▶ _Work instruction_
Copy word for word the lines of the records below, beginning at the one with "The image size is (702, 510)." and finishing at the one with "Task: Select Account (アカウント) in Excel sidebar", ends included, but none of the pictures.

▶ _Source information_
►
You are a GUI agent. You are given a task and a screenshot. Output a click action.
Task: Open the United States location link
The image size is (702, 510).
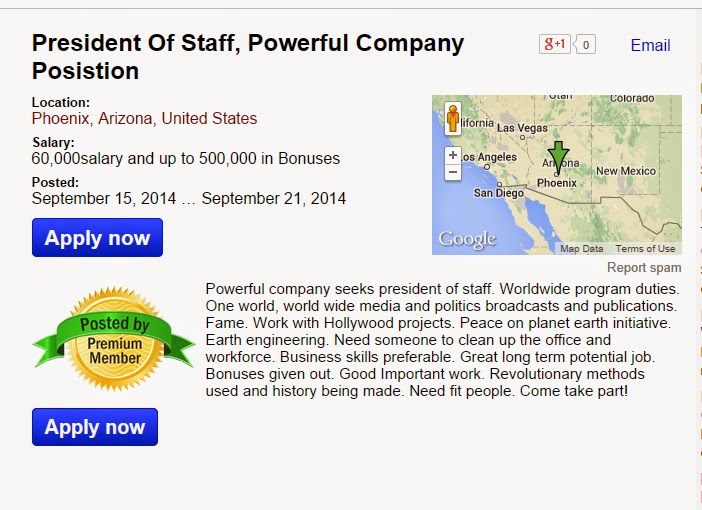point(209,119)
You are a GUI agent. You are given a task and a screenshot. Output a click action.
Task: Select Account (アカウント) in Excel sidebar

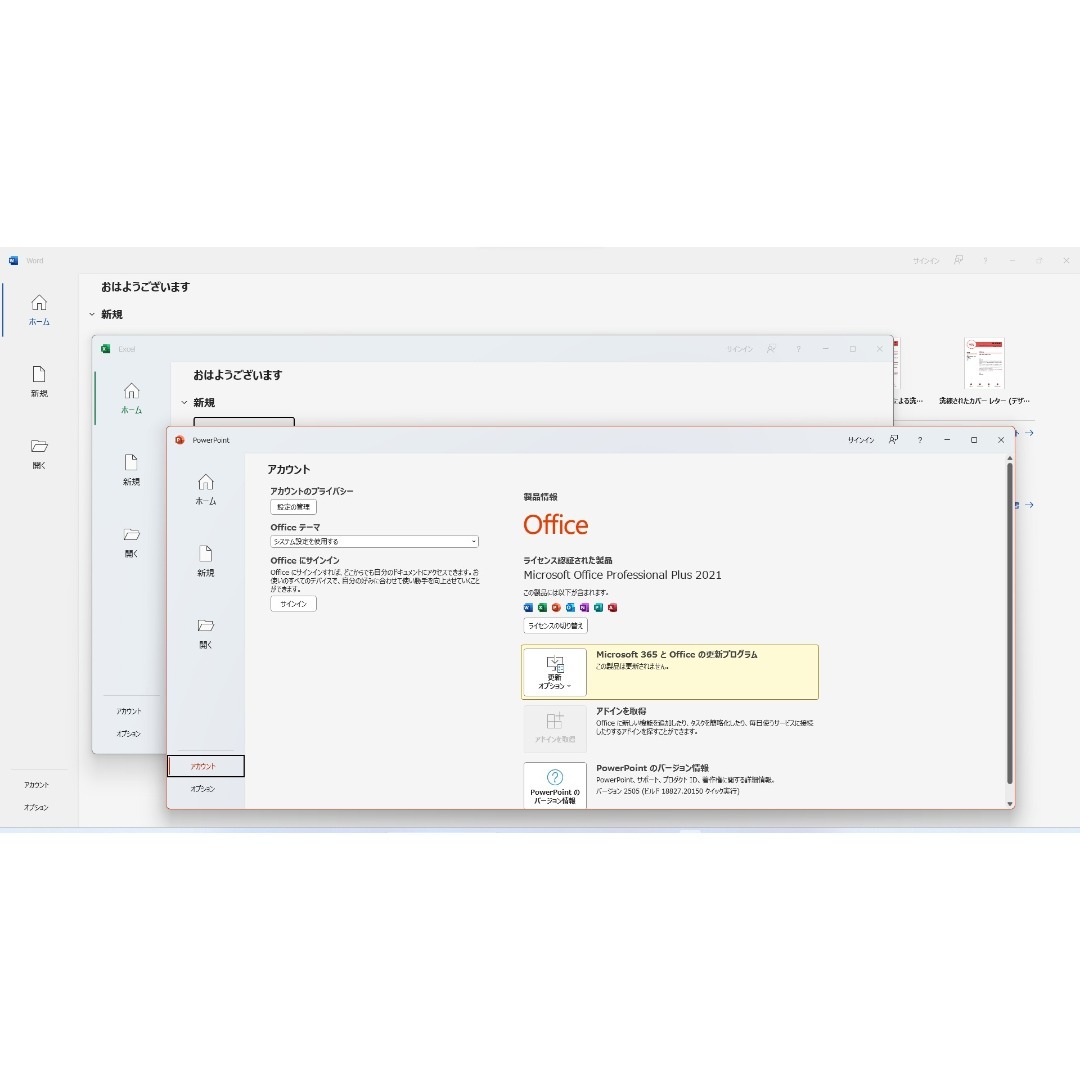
◄
►
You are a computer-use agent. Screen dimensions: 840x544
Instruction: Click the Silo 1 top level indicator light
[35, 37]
◄
►
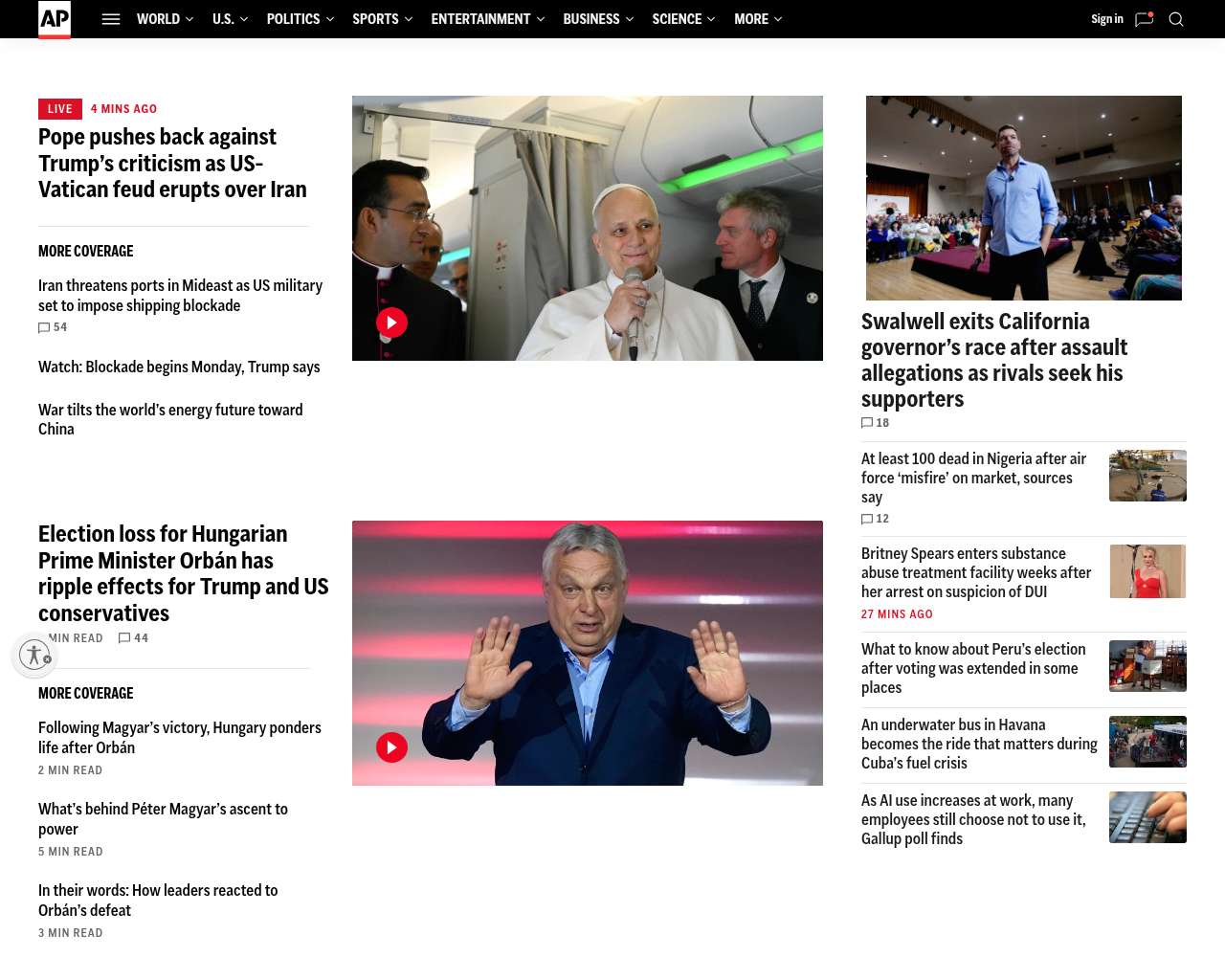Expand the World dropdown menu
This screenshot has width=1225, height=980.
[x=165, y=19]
◄
▶ _Exercise result_
The image size is (702, 510).
point(209,119)
You are a GUI agent. You are given a task and a screenshot. Output a click action.
Task: Select Account (アカウント) in Excel sidebar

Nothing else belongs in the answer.